Segundo o mesmo autor, as terras devolutas “são terras públicas lato sensu, indeterminadas ou determináveis, sem nenhuma utilização pública específica e que não se encontram, por qualquer título, integradas ao domínio privado” que, “pertencem, em regra, desde a Constituição de 1891 (art. 64), aos Estados-membros [art. 26, IV, CF], excetuando-se aquelas indispensáveis à defesa das fronteiras, das fortificações e construções militares, das vias federais de comunicação e à preservação ambiental, que são de propriedade da União (CF/88, art. 20, II)[2].

Tecidas essas considerações, mister se faz perquirir-se acerca do modo de identificação das terras devolutas.

Nessa linha de intelecção, pergunta-se: a ausência de registro de propriedade em nome de particular gera, de per si, presunção de propriedade do estado?
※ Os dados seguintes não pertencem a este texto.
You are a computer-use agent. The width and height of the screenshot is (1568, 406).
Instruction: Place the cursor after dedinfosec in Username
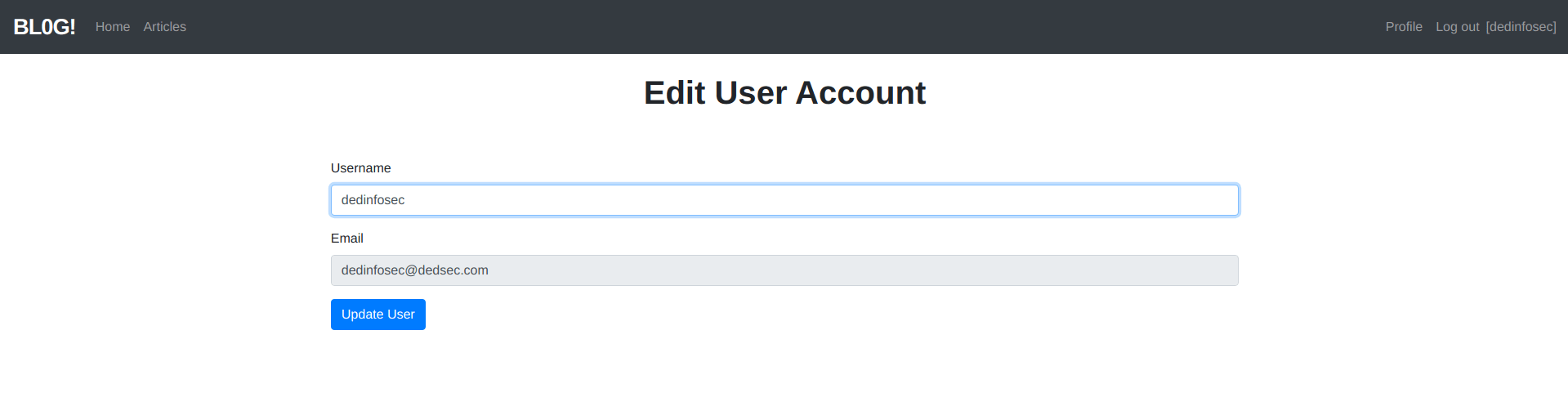coord(406,200)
Em caso negativo, de quem seria a ônus de prova?

Para responder a estes questionamentos, considerando-se a inexistência de regramento legal específico, indispensável recorrer-se à jurisprudência.

Nesse cenário, vejam-se julgados do SUPREMO TRIBUNAL FEDERAL:

USUCAPIAO. ALEGAÇÃO DE ESTADO MEMBRO DE QUE CABE AO USUCAPIENTE O ONUS DA PROVA DE QUE O GLEBA EM CAUSA NÃO E TERRA DEVOLUTA, NÃO BASTANDO, PARA COMPROVA-LO, O DEPOIMENTO DE TESTEMUNHAS E A EXISTÊNCIA DE INDICIOS. INEXISTE EM FAVOR DO ESTADO A PRESUNÇÃO IURISTANTUM QUE ELE PRETENDE EXTRAIR DO ART. 3 DA LEI 601, DE 18 DE SETEMBRO DE 1850. ESSE TEXTO LEGAL DEFINIU, POR EXCLUSAO, AS TERRAS PUBLICAS QUE DEVERIAM SER CONSIDERADAS DEVOLUTAS, O QUE E DIFERENTE DE DECLARAE QUE TODA GLEBA QUE NÃO SEJA PARTICULAR E PÚBLICA, HAVENDO PRESUNÇÃO IURIS TANTUM DE QUE AS TERRAS SÃO PUBLICAS. CABIA, POIS, AO ESTADO O ONUS DA PROVA DE QUE, NO CASO, SE TRATAVA DE TERRENO DEVOLUTO. RECURSO EXTRAORDINÁRIO NÃO CONHECIDO. (RE 86234, Relator(a): MOREIRA ALVES, Segunda Turma, julgado em 12/11/1976, DJ 31-12-1976 PP-11240 EMENT VOL-01047-01 PP-00974 RTJ VOL-00083-02 PP-00575)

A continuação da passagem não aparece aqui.